(GIVEN TASK): Put the material from the line containing "Portofolio (1008, 44)" through the end into a two-column CSV with the columns "label" and "answer". Give one row per line, with each value in its own quoted field and any line breaks turned into spaces.

(SUPPLIED MATERIAL):
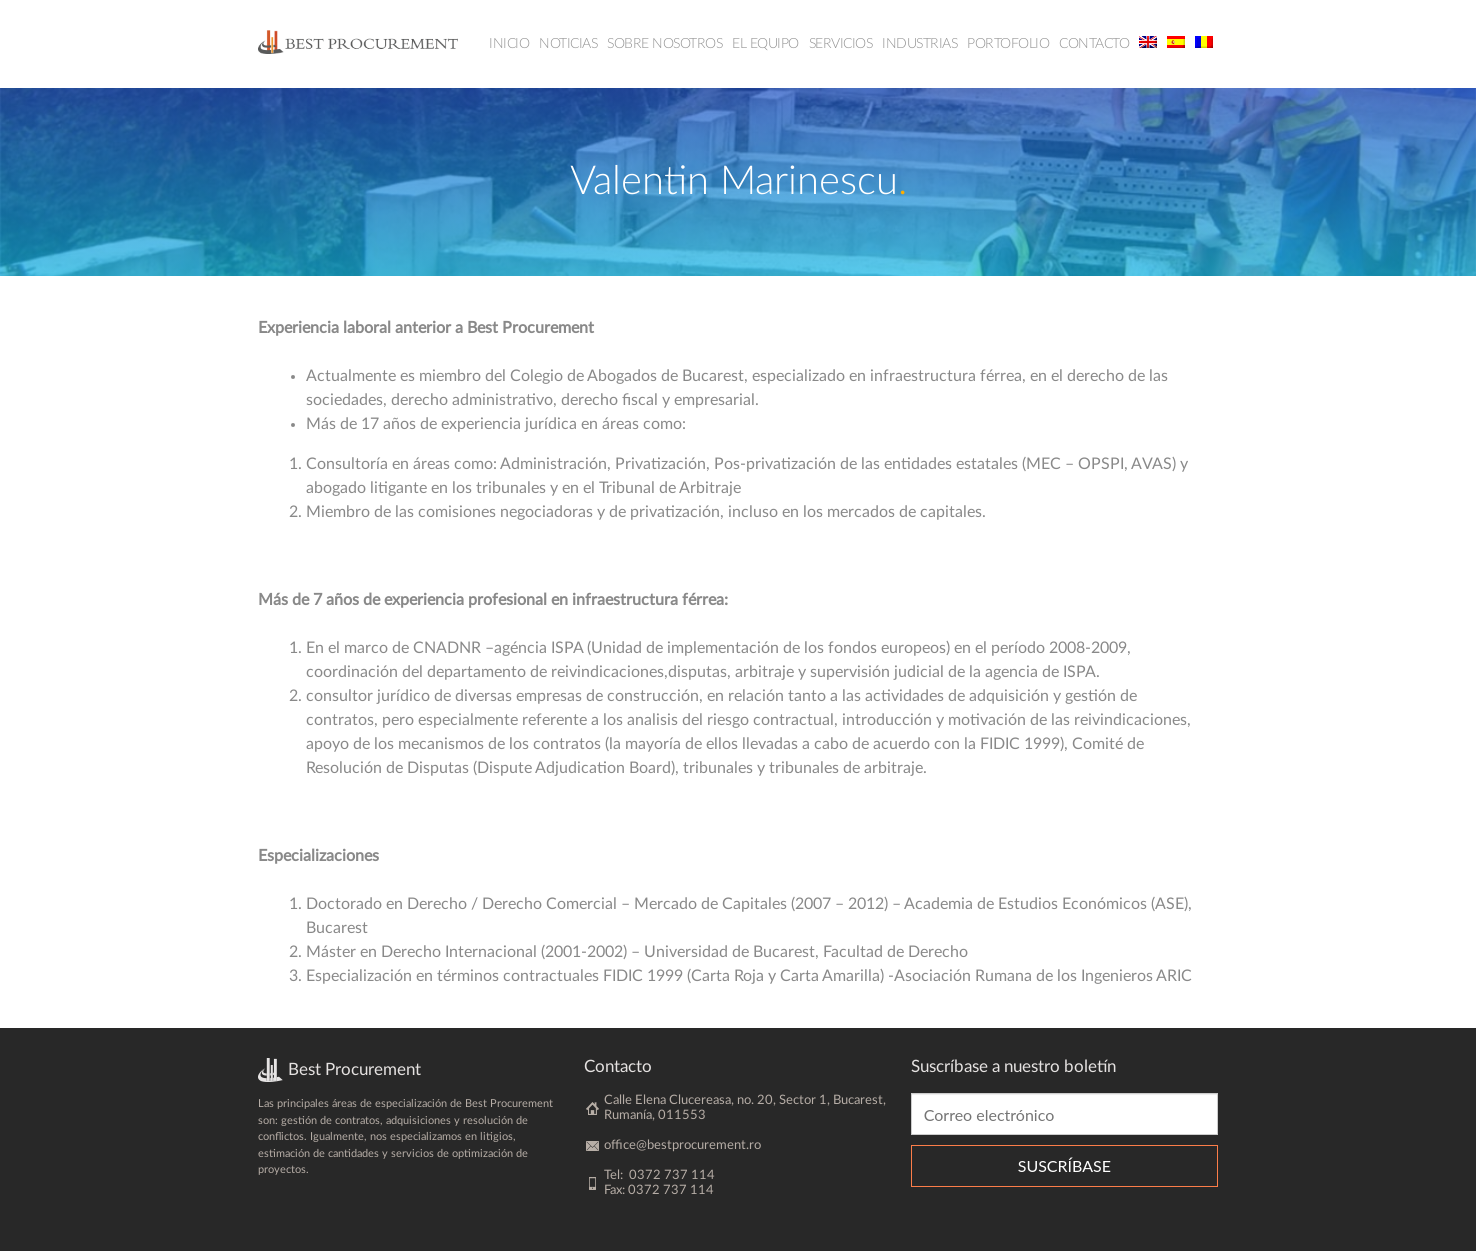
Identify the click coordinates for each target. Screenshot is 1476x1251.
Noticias (568, 44)
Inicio (509, 44)
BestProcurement (358, 41)
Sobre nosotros (664, 44)
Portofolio (1008, 44)
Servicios (841, 44)
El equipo (765, 44)
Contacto (1094, 44)
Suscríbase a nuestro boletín (1013, 1066)
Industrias (919, 44)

(RESPONSE TO THE TASK):
label,answer
"Portofolio","(1008, 44)"
"Servicios","(841, 44)"
"El equipo","(765, 44)"
"Contacto","(1094, 44)"
"Suscríbase a nuestro boletín","(1013, 1066)"
"Industrias","(919, 44)"